> **Record list**
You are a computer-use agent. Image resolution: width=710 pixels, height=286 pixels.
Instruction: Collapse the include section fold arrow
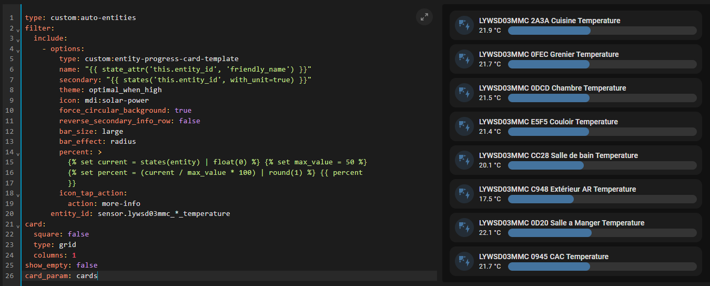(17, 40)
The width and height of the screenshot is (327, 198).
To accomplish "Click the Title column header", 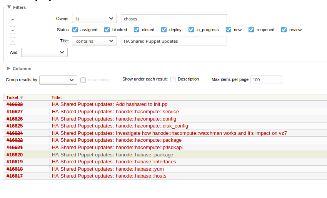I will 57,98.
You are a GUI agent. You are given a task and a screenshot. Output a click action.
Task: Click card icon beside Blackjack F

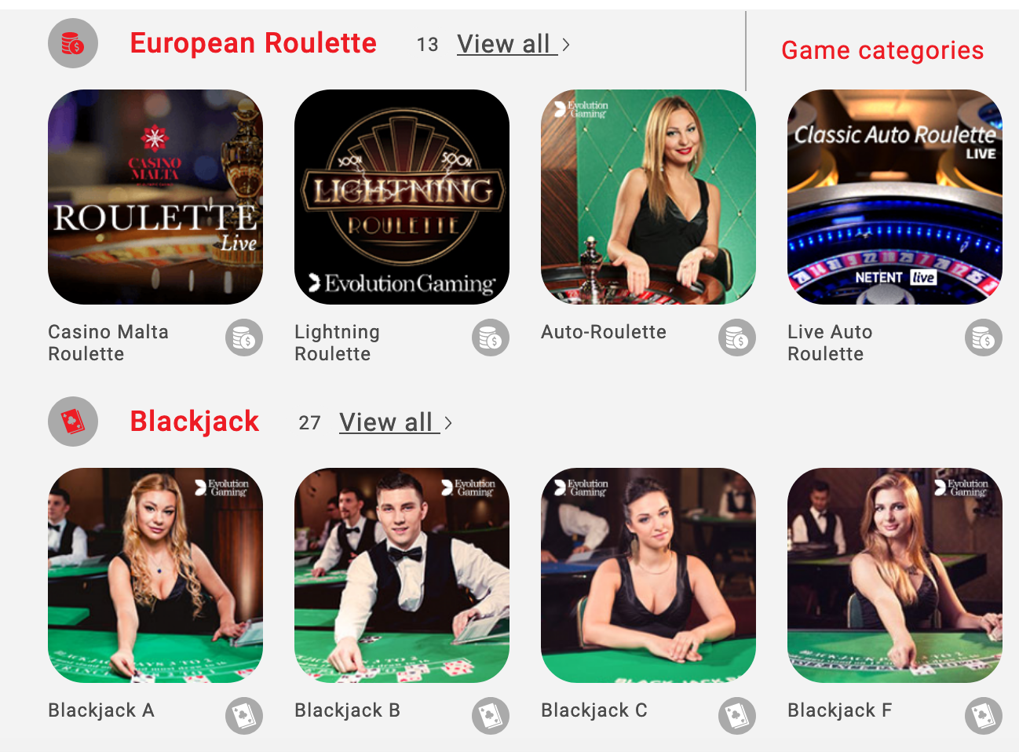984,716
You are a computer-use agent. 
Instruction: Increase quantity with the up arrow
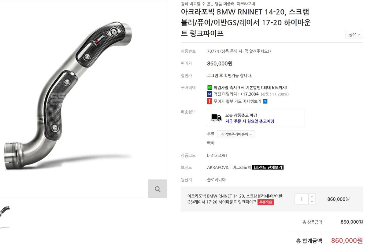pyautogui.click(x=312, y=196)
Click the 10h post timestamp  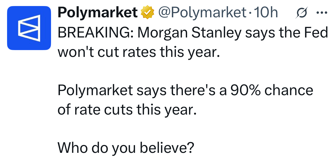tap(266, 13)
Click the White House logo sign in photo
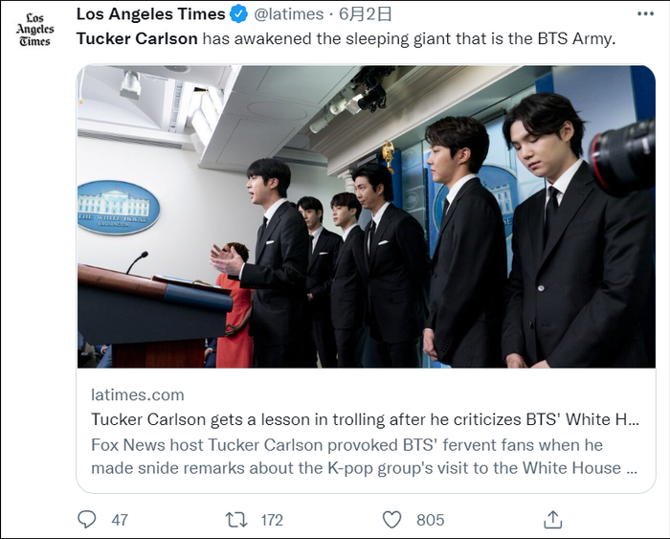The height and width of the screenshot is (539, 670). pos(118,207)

==

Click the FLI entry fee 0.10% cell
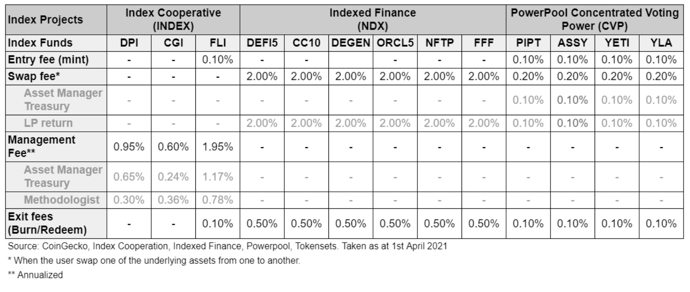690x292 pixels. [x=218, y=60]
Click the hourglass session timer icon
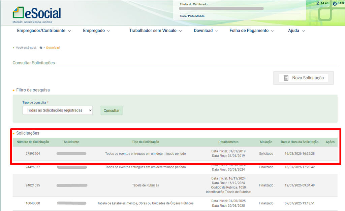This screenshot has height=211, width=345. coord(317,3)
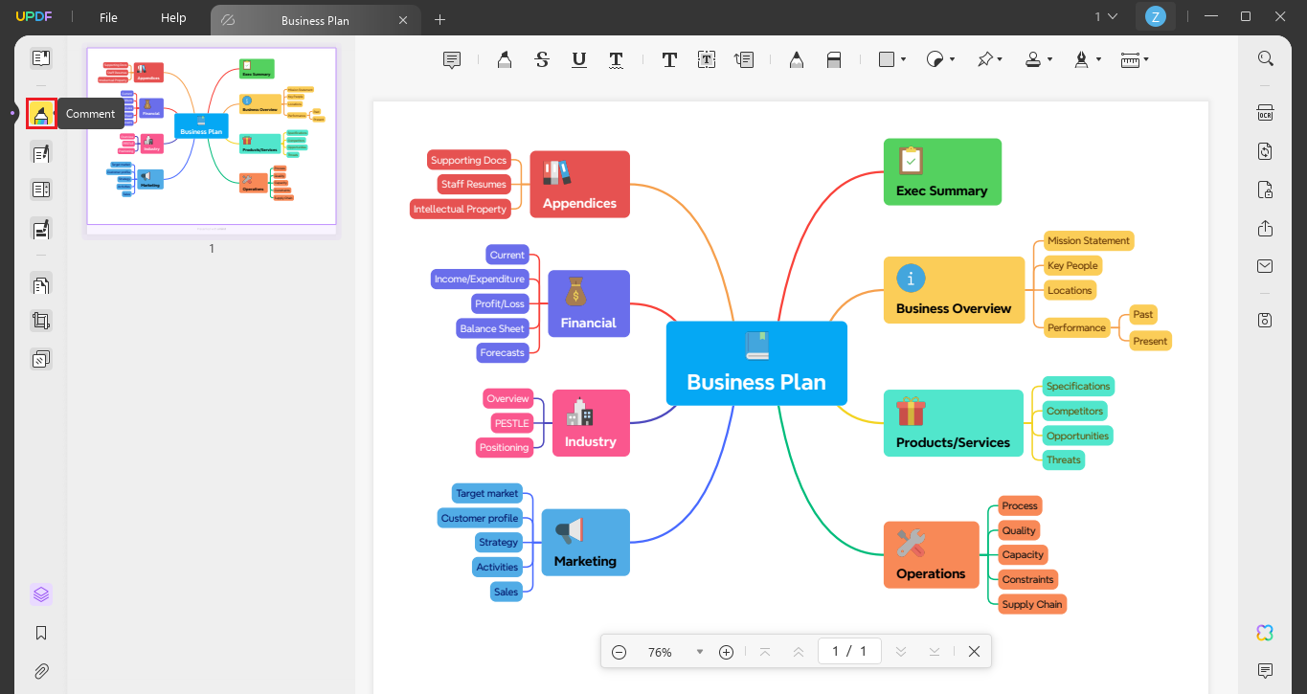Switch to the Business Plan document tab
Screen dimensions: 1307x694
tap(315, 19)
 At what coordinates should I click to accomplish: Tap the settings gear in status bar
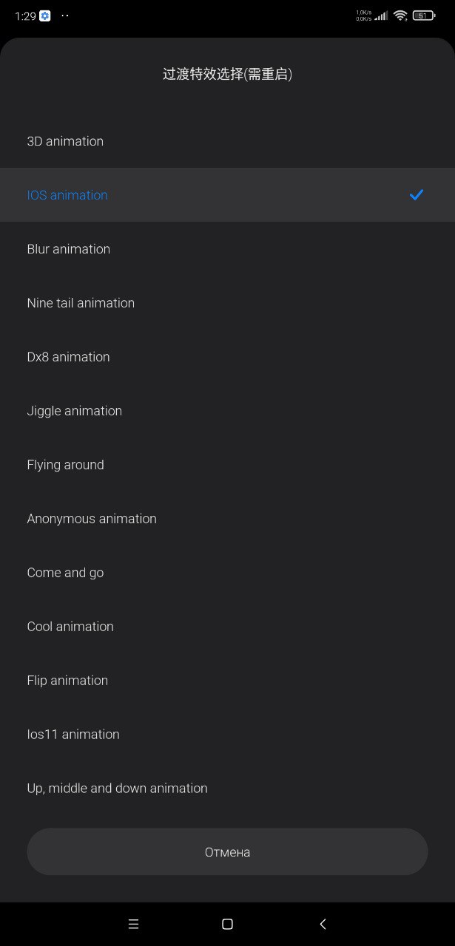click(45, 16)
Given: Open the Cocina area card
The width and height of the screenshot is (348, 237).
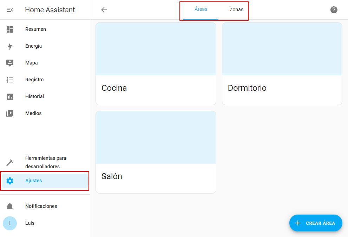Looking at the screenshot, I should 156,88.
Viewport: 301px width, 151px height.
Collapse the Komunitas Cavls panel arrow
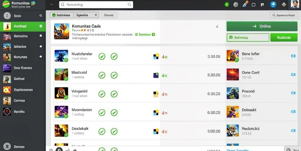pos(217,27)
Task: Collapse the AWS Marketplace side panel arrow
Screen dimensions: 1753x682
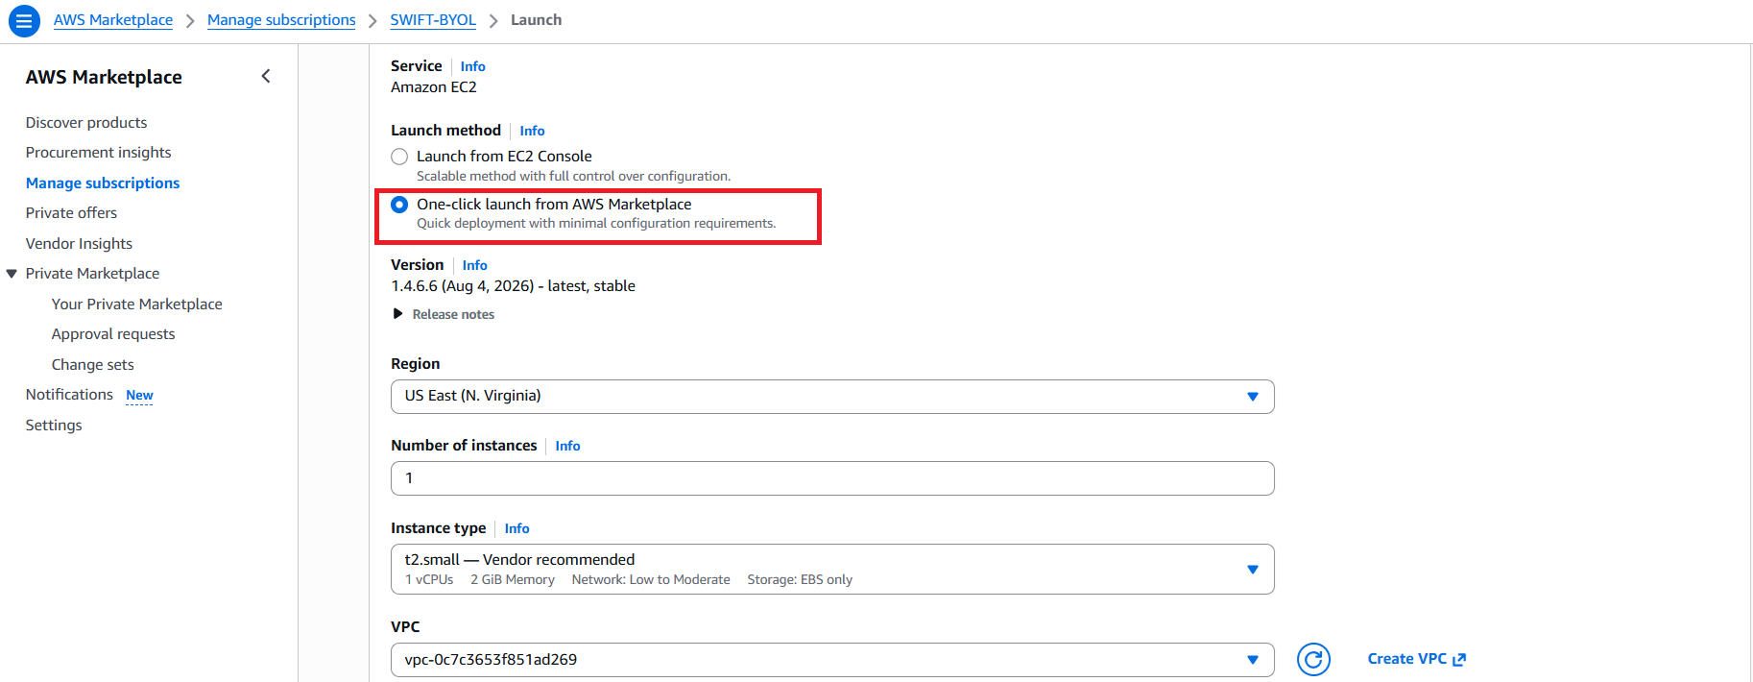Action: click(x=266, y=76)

> **Task to carry out**
Print the stretch from the line containing "Click the FLI entry fee 0.10% cell" through the line containing "Action: click(x=266, y=76)" exactly as it appears, both of those lines included. Leave the pictures out.

> **Full solution**
Click the FLI entry fee 0.10% cell
690x292 pixels. [x=218, y=60]
Click the hourglass session timer icon
This screenshot has height=211, width=345. coord(317,3)
Switch to the Business Plan document tab
Screen dimensions: 1307x694
tap(315, 19)
 At what coordinates should I click to accomplish: Tap the settings gear in status bar
click(45, 16)
Given: Open the Cocina area card
The width and height of the screenshot is (348, 237).
Looking at the screenshot, I should 156,88.
Viewport: 301px width, 151px height.
Collapse the Komunitas Cavls panel arrow
pos(217,27)
Task: Collapse the AWS Marketplace side panel arrow
Screen dimensions: 1753x682
Action: click(x=266, y=76)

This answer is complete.